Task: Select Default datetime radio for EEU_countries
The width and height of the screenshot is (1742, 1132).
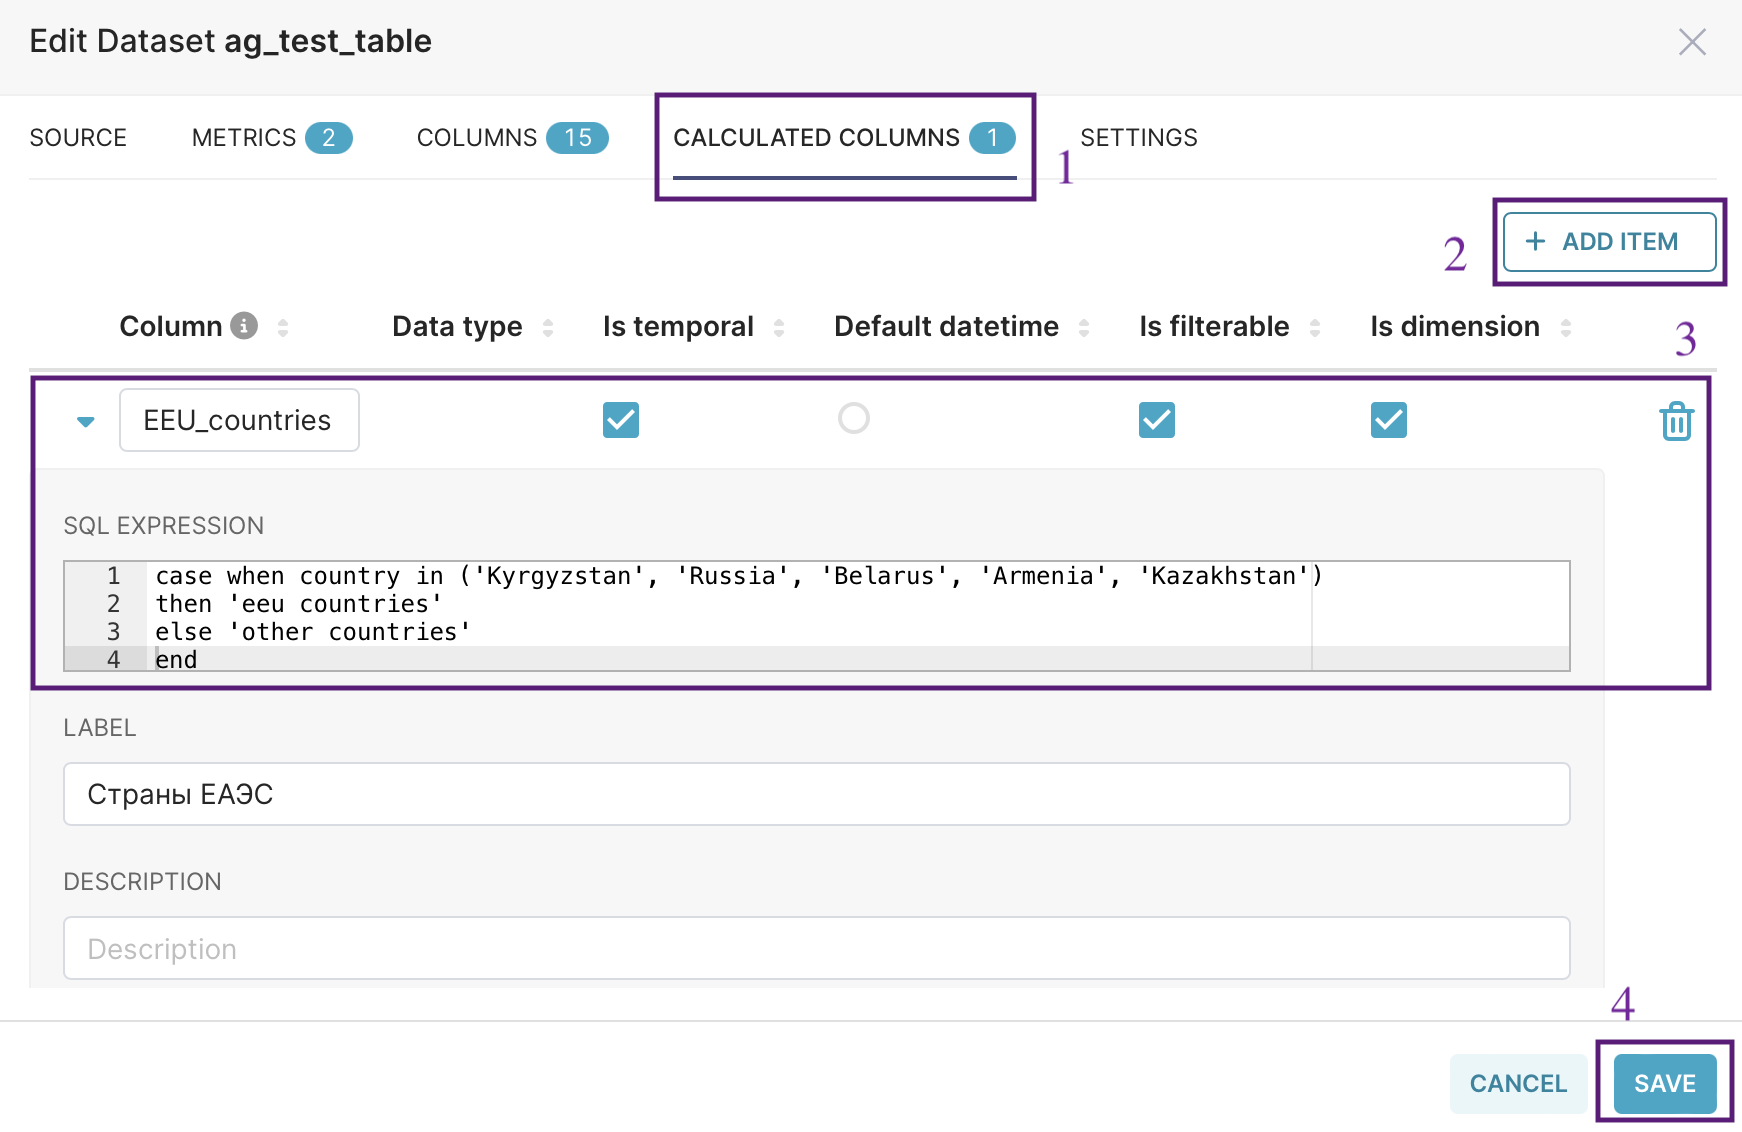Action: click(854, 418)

========================

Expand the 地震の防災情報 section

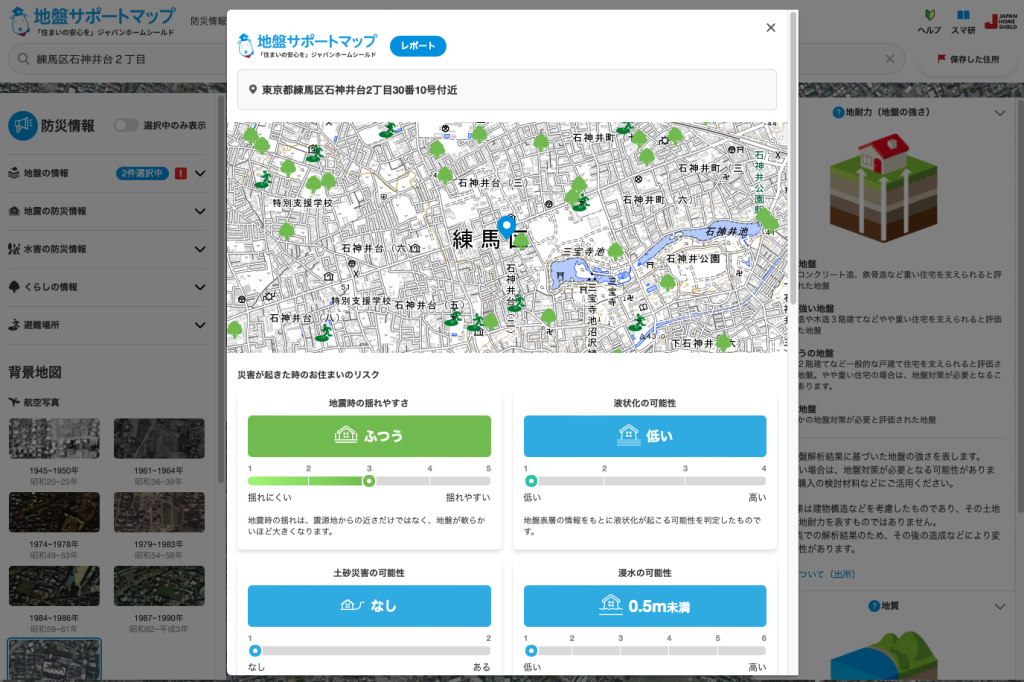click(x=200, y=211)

========================

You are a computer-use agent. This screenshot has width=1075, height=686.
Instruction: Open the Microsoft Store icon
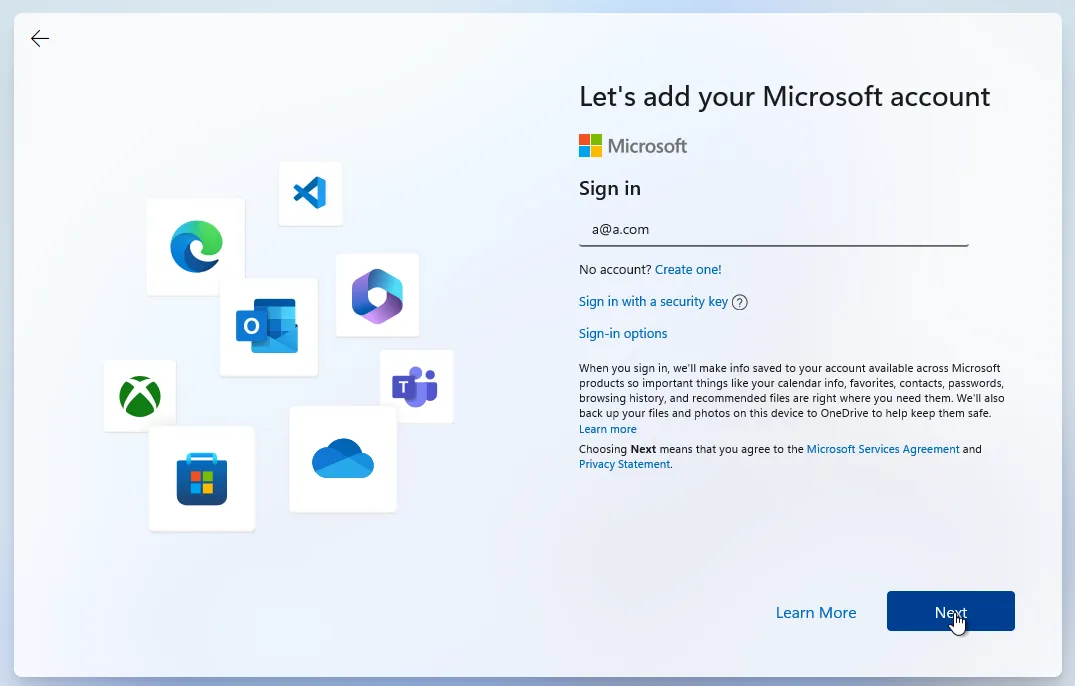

========================

▸ Work required: Once you reach the line with "You are a computer-use" in the data above, copy it and every line after it exactly, up to and including the line with "Instruction: Open the Microsoft Store icon".

▸ Response to this task:
You are a computer-use agent. This screenshot has width=1075, height=686.
Instruction: Open the Microsoft Store icon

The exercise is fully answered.